Upstream, the main stem of the St. Louis River and several of its larger tributaries have been dammed for hydropower generation, disrupting connectivity and increasing mercury bioaccumulation in fish. Additionally, the St. Louis River and its tributaries have been adversely impacted by more than a century of iron mining, with the loss of thousands of acres of headwaters wetlands and streams.
Did You know?
Jay Cooke State Park, one of the 10 most visited in Minnesota, celebrated its 100-year anniversary in June 2015.
The rocky gorge of the St. Louis River at Jay Cooke State Park was not navigable to canoes, so Native Americans blazed a 6.5-mile portage around it. Later voyageurs dubbed it the “Grand Portage of the St. Louis.”
Duluth, MN, at the mouth of the St. Louis River at Lake Superior was named for Daniel Greysolon, Sieur du Lhut, the first European to explore the area in 1679.
WHAT STATES DOES THE RIVER CROSS?
The river found its way onto the America’s Most Endangered Rivers® list in 2015 due to the threat of sulfide-ore mining. This type of mining releases copper and nickel bound up in sulfide-bearing rock, and commonly results in acid mine drainage and increased levels of heavy metals and sulfates in downstream waters. Allowing this type of mining in the St. Louis River and Boundary Waters regions of Minnesota will ruin wild places and contaminate water for people, fish and wildlife.
Increased sulfate degrades wild rice stands and contributes to already high mercury levels in fish that threatens public health. A 2013 study by the Minnesota Department of Health found that 1 in 10 infants on the North Shore of Lake Superior are born with unsafe levels of mercury in their blood, potentially impairing normal development.
The first of the new mining proposals, PolyMet Mining’s NorthMet Project, would destroy 1,000 acres of wetlands and indirectly impact thousands more wetland acres. It would also require a complex federal land exchange resulting in the turnover of more than 6,000 acres of biologically rich lands from the Superior National Forest and the St. Louis River watershed to mining companies.
Now comes the bad news. Earlier in 2016, the Minnesota Department of Natural Resources (DNR) decided to allow PolyMet to move its mining project forward to the permitting stage despite the reality that no mine of this type has operated and closed without polluting nearby lakes, rivers and streams.

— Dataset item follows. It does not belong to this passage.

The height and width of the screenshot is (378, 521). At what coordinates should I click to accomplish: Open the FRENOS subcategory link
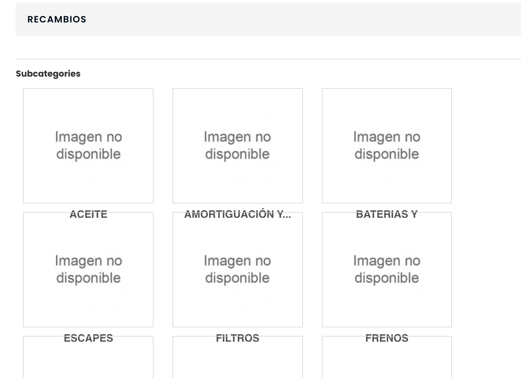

Minnesota Gov. Mark Dayton recently stated his support for protecting the nearby Boundary Waters from similar sulfide-ore mining, clearly acknowledging the risks inherent in this type of mining. The St. Louis River and its communities, tribes and wildlife deserve the same consideration and protection against sulfide-ore mining. If this project is allowed to proceed, there is no turning back.